おまじない「いたいのいたいの、とんでいけー」
石に躓いて出来た膝の傷に絆創膏を貼り、その上からウィルに優しく撫でられる。
「なんだよそれ」
「日本のおまじないなんだって。この前よんだんだ」
「ふーん」
ウィルは救急箱を片付けながら教えてくれる。
日本が好きだと言うウィルに、家にある本を貸すことは多い。きっと貸した中にでも書いてあったのだろう。
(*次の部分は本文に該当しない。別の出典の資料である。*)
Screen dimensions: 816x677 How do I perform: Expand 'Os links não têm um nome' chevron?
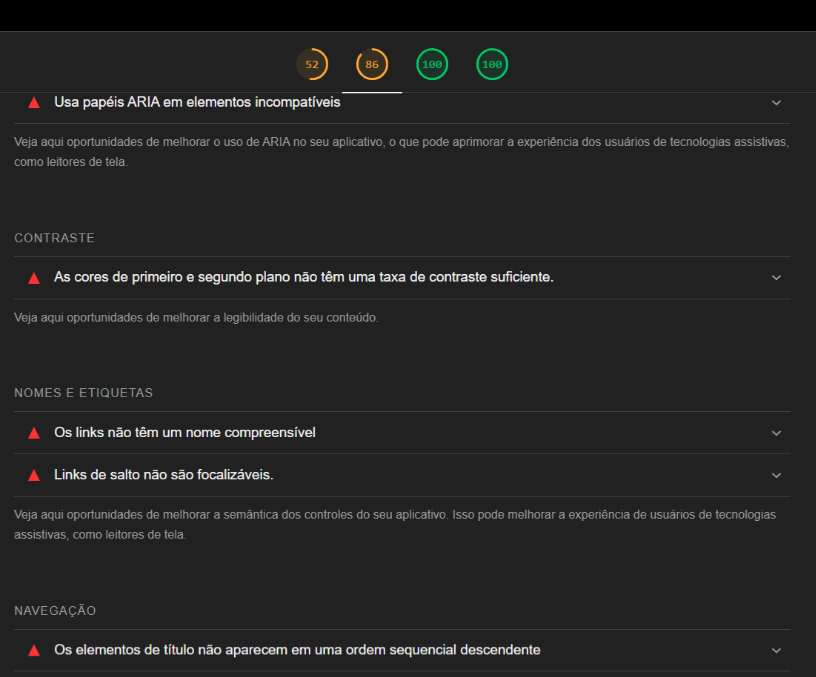click(776, 433)
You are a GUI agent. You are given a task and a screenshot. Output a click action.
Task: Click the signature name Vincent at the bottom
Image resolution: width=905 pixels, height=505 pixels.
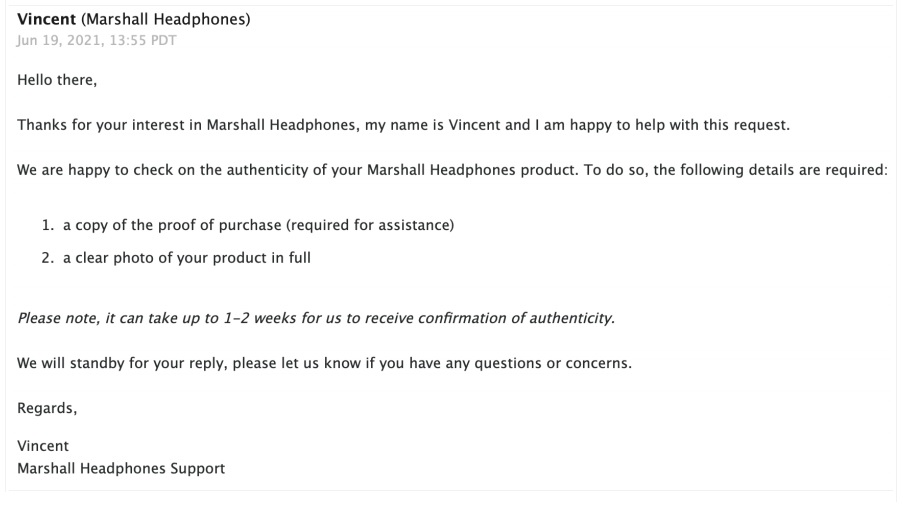coord(43,446)
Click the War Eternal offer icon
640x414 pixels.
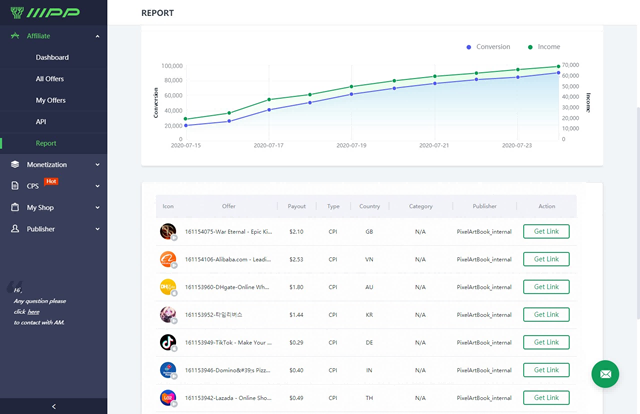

片付けが終わり、近づいてきたウィルに頭を撫でられる。
「やめろよ!子どもじゃないんだぞ!」
「子どもだろ。おれもアキラも」
「じゃあアニキ面すんな」
ウィルの腕をぶっきらぼうに叩き退ける。それでもウィルはにこにこ笑っていて、敵わないのだと少し悔しくなった。
「いたいのいたいの、とんでいけー」
「何?それ」
「昔ウィルが教えてくれたおまじない」
サブスタンスとの戦闘でできた頬の傷に、絆創膏を貼る。「少し貼りにくいから」と、ウィルがお願いをしてきたのだ。
「もう子どもじゃないだろ」
「まだ成人してないから、子どもと同じじゃないか?」
「大人でもねぇなら、少し背伸びしても問題ないよな」
「え?」
戸惑うウィルを他所に、ちゅっと絆創膏の上にバードキスを落とす。
状況が飲み込めない、と呆気にとられるウィルをそのままにいたずらっぽく笑う。
「kiss it better!」
林檎のように赤く染まる頬は見ていて気分が良かった。